Uterine
leiomyomas, or
fibroids, are the most common human
tumors. Based on histopathology, they can be divided into common
leiomyomas and various relatively rare subtypes that mimic
malignancy in one or more aspects. Recently, we showed that exon 2 of
mediator complex subunit 12 (MED12) is mutated in up to 70% of common
fibroids. To investigate the frequency of MED12 exon 2 mutations in histopathological uterine
leiomyoma variants, we screened altogether 206 lesions, including 69 histopathologically common
leiomyomas, 59 cellular (23 cellular and 36 highly cellular), 18 atypical and 26 mitotically active
leiomyomas, as well as 34
uterine fibroid samples from 14
hereditary leiomyomatosis and renal cell cancer patients with a heterozygous germ line mutation in
fumarate hydratase (FH).

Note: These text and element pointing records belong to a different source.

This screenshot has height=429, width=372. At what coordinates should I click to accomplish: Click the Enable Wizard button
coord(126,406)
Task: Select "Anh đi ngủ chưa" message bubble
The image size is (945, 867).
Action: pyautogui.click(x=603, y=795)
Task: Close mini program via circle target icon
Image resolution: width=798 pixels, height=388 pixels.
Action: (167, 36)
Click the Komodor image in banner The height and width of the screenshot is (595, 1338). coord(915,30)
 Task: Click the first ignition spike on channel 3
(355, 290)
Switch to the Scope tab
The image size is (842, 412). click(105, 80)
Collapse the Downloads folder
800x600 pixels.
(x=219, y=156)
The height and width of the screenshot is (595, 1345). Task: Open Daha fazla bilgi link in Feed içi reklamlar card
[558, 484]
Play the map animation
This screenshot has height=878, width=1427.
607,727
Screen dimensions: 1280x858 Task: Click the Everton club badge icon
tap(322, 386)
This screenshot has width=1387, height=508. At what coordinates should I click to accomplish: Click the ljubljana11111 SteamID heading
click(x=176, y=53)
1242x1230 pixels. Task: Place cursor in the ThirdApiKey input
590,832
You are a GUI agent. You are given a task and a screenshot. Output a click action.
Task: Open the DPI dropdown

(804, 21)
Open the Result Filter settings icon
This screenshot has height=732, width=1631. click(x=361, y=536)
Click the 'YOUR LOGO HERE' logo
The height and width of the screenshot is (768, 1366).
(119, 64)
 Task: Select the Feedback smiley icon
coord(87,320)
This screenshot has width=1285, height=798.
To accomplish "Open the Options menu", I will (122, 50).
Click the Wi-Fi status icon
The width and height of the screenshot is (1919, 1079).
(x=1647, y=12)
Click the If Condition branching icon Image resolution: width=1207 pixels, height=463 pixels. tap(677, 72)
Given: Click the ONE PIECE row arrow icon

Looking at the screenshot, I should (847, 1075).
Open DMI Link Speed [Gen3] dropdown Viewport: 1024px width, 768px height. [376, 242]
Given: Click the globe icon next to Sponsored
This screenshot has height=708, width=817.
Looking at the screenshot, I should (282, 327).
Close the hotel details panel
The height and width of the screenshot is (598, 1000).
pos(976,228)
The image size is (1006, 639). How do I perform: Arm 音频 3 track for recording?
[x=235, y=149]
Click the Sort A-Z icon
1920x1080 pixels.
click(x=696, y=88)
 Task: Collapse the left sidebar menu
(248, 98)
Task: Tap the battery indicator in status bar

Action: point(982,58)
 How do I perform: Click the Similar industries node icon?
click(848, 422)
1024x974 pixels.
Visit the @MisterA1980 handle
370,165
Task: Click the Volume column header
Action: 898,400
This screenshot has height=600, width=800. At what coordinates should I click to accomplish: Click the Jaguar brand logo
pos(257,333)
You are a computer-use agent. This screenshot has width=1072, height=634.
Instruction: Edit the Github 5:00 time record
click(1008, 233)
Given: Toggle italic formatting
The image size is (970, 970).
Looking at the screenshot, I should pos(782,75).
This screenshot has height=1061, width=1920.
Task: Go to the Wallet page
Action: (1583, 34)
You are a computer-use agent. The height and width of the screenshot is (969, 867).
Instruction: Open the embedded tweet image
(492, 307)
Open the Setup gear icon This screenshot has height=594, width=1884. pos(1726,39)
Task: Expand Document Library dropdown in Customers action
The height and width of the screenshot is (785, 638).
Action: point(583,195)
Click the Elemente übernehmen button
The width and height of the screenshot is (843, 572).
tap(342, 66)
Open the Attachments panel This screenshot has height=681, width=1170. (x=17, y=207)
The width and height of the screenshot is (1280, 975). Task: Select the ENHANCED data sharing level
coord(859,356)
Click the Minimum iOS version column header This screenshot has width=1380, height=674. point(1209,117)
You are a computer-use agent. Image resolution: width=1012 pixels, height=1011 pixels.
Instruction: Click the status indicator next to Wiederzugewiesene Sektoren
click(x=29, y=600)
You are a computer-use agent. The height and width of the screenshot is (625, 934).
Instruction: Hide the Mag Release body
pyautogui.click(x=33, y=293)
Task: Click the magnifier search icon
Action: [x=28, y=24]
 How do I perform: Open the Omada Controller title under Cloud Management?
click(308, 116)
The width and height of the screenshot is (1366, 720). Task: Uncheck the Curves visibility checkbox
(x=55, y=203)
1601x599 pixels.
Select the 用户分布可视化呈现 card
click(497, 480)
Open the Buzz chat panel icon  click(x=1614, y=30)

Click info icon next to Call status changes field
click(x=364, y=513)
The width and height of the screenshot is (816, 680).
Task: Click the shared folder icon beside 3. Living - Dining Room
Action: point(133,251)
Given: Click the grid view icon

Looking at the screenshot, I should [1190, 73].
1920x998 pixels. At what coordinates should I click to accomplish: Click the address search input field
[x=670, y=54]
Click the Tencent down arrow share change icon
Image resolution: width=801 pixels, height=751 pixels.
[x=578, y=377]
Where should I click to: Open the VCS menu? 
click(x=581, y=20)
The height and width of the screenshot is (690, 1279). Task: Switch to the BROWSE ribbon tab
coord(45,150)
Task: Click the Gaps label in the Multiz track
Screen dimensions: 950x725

The uterine
leiomyoma variants harbored MED12 exon 2 mutations significantly less frequently than common
leiomyomas (P=2.93 × 10(-8)). In all, 6 mutations were detected among cellular
fibroids (6/67; 8.96%), 3 among atypical
fibroids (3/18; 16.67%) and 10 among mitotically active
fibroids (10/26; 38.46%). Only mitotically active
fibroids displayed a mutation frequency that was not statistically different from common
leiomyomas (P=0.11). Three MED12 exon 2 mutations were detected among 34
tumors with a heterozygous germ line FH mutation (P=5.28 × 10(-7)). None of these
tumors displayed biallelic inactivation of FH. Our results suggest that MED12 mutation positivity is a key characteristic of common
leiomyomas. Cellular and atypical
fibroids, in particular, may arise through different molecular mechanisms. The results also propose that MED12 and biallelic FH mutations may be mutually exclusive.